To address these issues, I propose attempting a new definition of humanity based on Yuval Harari’s Homo Deus. First, I propose one assumption for defining humanity. According to Yuval Harari, cyborg engineering is a discipline premised on the organic brain serving as the body’s command center. Thus, it involves preserving the organic brain while replacing body parts like arms and legs with machines, synchronizing them to move according to the brain’s signals. If machines were to possess consciousness and mind like an organic brain, there would be no need for the organic brain to serve as the command center. Therefore, to maintain the premise of cyborg engineering, we will assume that mechanical algorithms cannot possess consciousness and mind like an organic brain.
Based on this assumption, entities operated by non-organic algorithms, such as artificial intelligence, cannot be considered human. Consequently, if a person’s body remains unchanged while only their brain is replaced with a machine, that entity can no longer be called human. Even if it possesses an organic body, it lacks consciousness and mind—the very essence of human identity. Conversely, could a person whose brain remains unchanged but whose entire body is replaced with machines truly be called human?
According to the hypothesis, even if the entire body is replaced with machinery, it can still be called human because consciousness exists. However, replacing all parts of the body except the brain with machinery means, conversely, implanting a human brain into a machine so that the machine operates based on the organic brain rather than existing algorithms. For example, if a brain is implanted into a car, allowing it to speak through the radio speakers and move by rolling its wheels, it should also be called human. Furthermore, once this becomes possible, humans wouldn’t necessarily need to remain confined to a single body.

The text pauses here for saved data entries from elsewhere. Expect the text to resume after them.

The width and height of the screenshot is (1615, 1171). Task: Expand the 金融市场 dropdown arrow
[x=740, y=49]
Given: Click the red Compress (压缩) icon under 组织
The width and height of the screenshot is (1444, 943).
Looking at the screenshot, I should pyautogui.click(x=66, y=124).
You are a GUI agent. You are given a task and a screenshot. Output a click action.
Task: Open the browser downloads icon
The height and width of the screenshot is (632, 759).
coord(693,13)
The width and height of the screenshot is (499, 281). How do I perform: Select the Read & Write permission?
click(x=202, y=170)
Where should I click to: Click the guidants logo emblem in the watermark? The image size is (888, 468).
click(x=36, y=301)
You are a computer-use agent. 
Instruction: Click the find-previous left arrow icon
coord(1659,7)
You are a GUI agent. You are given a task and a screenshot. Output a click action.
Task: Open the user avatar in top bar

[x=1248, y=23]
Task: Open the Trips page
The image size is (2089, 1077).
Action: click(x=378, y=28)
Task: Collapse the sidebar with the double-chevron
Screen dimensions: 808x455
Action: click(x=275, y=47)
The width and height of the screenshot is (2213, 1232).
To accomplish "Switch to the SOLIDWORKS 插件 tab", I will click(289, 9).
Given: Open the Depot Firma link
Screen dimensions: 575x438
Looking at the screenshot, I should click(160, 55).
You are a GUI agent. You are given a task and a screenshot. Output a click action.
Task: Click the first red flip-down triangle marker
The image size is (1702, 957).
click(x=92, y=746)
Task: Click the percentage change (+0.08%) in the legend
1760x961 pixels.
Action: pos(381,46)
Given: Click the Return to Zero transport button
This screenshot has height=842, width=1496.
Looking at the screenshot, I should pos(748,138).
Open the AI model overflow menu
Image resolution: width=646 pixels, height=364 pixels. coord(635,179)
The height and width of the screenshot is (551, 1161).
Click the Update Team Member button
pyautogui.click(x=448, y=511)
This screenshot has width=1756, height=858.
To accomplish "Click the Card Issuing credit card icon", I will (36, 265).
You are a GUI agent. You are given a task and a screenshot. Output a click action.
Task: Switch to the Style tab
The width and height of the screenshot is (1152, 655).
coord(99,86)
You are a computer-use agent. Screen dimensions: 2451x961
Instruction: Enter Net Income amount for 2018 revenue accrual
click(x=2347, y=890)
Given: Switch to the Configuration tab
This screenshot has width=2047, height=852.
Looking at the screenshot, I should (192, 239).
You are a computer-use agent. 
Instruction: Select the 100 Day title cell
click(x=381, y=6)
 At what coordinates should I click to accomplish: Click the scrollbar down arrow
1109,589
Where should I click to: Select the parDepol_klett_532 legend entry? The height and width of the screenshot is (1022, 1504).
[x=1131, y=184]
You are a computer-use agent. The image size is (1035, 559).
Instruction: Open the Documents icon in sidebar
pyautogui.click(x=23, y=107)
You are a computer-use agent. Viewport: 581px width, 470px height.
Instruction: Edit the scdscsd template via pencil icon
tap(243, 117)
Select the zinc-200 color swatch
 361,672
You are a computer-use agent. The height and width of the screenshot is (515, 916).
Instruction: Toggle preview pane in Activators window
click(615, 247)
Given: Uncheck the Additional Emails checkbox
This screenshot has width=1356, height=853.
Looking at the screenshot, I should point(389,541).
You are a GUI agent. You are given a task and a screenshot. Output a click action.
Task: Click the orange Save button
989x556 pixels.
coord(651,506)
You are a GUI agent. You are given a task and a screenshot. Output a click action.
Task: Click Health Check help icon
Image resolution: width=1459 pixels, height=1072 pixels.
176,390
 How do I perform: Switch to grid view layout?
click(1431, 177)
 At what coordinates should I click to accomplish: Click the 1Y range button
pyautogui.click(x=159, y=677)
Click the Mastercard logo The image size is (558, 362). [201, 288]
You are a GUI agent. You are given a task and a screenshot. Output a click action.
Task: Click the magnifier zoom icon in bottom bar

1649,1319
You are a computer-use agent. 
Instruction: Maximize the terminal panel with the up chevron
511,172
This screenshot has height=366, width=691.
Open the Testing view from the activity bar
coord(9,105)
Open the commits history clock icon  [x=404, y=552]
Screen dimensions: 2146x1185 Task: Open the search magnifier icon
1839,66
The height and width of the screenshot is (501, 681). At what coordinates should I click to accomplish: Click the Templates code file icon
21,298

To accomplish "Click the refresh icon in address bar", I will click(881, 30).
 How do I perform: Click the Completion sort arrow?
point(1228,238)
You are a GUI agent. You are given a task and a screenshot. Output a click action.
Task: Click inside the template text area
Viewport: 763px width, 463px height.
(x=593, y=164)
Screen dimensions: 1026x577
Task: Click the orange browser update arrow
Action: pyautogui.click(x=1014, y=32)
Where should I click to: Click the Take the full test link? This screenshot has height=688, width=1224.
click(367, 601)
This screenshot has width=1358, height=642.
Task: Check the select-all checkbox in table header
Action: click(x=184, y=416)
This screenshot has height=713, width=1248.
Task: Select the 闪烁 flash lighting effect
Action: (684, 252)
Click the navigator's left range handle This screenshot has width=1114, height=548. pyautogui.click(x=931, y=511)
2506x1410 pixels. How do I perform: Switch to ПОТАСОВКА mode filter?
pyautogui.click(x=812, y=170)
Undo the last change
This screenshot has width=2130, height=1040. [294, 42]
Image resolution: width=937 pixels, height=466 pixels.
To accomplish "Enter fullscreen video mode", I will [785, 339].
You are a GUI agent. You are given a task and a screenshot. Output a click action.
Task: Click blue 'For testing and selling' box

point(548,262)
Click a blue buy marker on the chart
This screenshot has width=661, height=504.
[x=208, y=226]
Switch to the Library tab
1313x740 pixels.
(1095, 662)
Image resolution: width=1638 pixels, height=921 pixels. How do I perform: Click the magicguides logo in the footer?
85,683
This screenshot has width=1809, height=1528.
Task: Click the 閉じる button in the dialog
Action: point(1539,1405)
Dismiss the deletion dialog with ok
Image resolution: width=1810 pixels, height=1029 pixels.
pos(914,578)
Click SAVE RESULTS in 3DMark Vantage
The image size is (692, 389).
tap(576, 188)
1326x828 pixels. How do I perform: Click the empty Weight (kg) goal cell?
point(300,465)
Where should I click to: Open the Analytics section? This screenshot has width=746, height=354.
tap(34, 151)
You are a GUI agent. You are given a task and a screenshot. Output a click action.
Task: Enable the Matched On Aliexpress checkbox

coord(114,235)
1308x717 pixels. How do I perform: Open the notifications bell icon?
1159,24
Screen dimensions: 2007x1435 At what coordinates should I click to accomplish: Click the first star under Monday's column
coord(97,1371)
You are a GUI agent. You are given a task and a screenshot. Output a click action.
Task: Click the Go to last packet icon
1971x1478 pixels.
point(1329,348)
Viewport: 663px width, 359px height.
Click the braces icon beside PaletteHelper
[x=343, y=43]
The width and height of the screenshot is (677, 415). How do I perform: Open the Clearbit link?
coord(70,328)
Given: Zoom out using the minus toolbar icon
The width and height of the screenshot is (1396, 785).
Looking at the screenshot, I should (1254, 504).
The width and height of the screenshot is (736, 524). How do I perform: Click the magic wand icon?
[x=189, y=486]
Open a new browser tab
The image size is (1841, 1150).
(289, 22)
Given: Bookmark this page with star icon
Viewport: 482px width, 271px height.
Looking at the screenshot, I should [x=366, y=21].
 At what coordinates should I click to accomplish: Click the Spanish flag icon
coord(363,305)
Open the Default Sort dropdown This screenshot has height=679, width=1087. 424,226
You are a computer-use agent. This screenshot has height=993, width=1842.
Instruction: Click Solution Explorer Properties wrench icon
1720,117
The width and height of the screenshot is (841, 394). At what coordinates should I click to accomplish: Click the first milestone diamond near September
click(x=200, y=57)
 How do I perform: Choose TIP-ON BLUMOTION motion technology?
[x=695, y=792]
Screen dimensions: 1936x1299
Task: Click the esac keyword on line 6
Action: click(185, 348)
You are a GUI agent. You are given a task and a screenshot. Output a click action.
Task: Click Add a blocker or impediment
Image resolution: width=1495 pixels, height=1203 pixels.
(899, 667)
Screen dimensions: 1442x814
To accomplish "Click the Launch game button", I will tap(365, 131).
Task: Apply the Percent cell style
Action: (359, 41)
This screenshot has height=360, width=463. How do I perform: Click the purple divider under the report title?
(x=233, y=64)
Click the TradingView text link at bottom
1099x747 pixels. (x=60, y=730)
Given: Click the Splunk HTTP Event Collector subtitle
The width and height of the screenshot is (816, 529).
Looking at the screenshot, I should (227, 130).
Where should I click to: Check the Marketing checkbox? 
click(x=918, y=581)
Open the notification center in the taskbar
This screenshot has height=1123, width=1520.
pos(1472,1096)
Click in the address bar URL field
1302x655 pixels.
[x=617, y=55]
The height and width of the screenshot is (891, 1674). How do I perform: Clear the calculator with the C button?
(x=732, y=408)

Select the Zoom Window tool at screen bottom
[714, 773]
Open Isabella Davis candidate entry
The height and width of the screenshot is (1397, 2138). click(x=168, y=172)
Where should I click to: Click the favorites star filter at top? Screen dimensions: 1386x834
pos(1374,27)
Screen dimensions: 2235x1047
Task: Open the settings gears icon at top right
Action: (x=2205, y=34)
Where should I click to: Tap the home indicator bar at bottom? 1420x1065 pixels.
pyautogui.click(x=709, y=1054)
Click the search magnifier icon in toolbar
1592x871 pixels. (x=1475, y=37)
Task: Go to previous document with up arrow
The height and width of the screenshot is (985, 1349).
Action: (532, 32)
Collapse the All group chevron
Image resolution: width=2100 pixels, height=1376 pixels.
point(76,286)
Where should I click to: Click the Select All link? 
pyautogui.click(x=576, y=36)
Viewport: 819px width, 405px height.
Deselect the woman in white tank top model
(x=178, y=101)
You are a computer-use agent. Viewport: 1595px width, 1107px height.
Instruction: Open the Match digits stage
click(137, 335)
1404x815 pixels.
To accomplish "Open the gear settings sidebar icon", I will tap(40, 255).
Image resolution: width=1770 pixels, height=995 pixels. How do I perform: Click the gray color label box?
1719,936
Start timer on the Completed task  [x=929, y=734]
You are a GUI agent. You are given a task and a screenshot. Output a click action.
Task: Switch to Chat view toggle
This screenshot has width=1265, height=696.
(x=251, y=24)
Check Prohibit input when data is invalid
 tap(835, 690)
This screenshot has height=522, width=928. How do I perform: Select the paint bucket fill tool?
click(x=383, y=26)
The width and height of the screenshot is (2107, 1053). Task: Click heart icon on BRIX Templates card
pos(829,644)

When traveling to another country, one could implant their brain into an airplane; for work, into a laptop; for cooking, into a gas stove. They could move and use various bodies as needed.
Even if the algorithm of an organic brain is considered important as the essence of human identity, the meaning of that algorithm ultimately changes depending on the hardware it operates on. That is, the algorithm and the body are in a reciprocal relationship. Therefore, having an organic brain does not mean the form of the body is unimportant. As in the example above, an entity whose body can change fluidly and deviates significantly from the universal human form is difficult to call human.
One solution to this problem is to divide the body into organic and non-organic parts, considering only the organic portion as the body. For example, we do not consider a human riding in a car to be a single entity with the car. Just as we say a human is riding in a car, a person wearing a prosthetic leg does not have the prosthetic become part of their body. It is more accurate to view the human’s organic body as using a non-organic prosthetic. In the case of a human whose entire body has been replaced by machines, only the organic brain could be called the body.
To summarize, we should call Homo sapiens possessing an organic brain “human,” and the scope of that individual should extend only to the organic body parts operated by the brain. This definition, as mentioned in the introduction, can prevent controversies arising from the ambiguous scope of the body by providing a clear definition. This definition presupposes that mechanical algorithms do not possess consciousness. It also has the limitation of not being able to account for cases where only part of the brain is mechanically replaced. Nevertheless, the attempt to define humanity in preparation for the coming era of immortality is clearly necessary.